◆ **Work task**
Would you please give every entry again exactly, without the pictures?

◆ **Material provided**

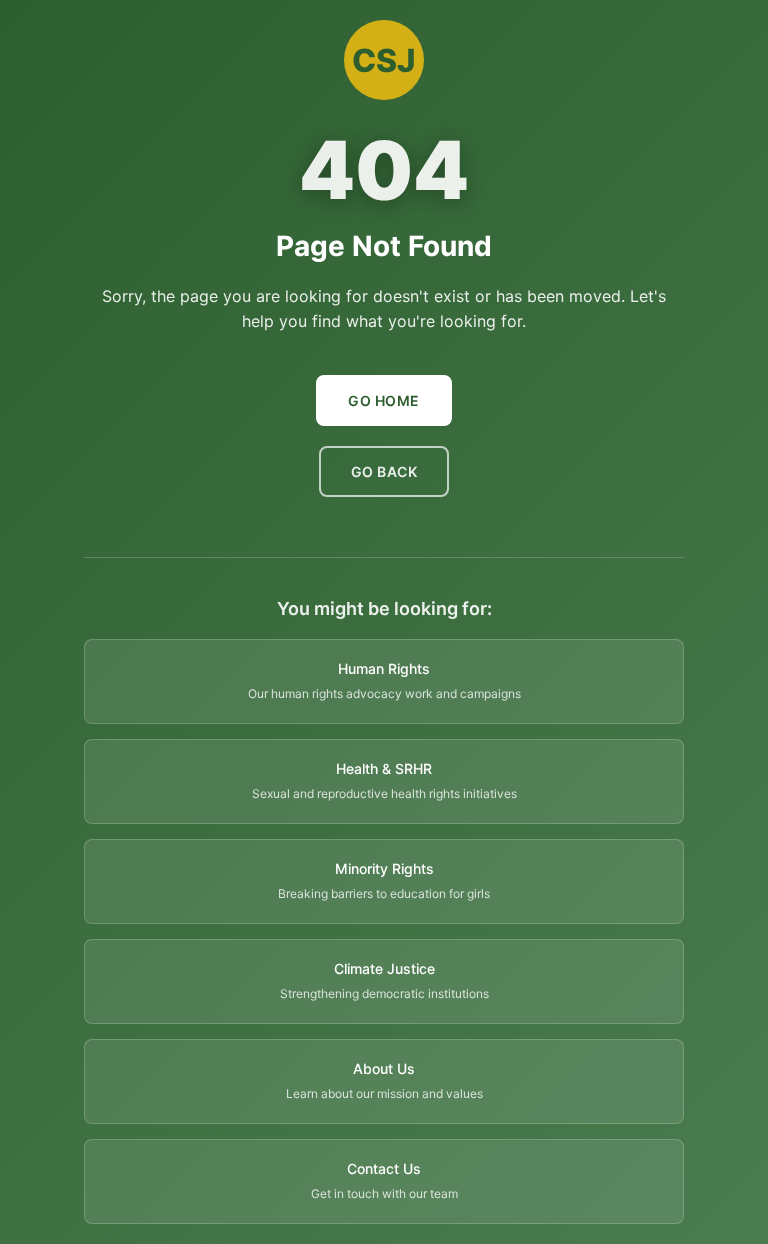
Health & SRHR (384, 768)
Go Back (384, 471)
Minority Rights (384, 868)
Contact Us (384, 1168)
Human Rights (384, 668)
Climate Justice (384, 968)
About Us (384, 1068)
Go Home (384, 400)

◆ **Solution**
Health & SRHR (384, 768)
Go Back (384, 471)
Minority Rights (384, 868)
Contact Us (384, 1168)
Human Rights (384, 668)
Climate Justice (384, 968)
About Us (384, 1068)
Go Home (384, 400)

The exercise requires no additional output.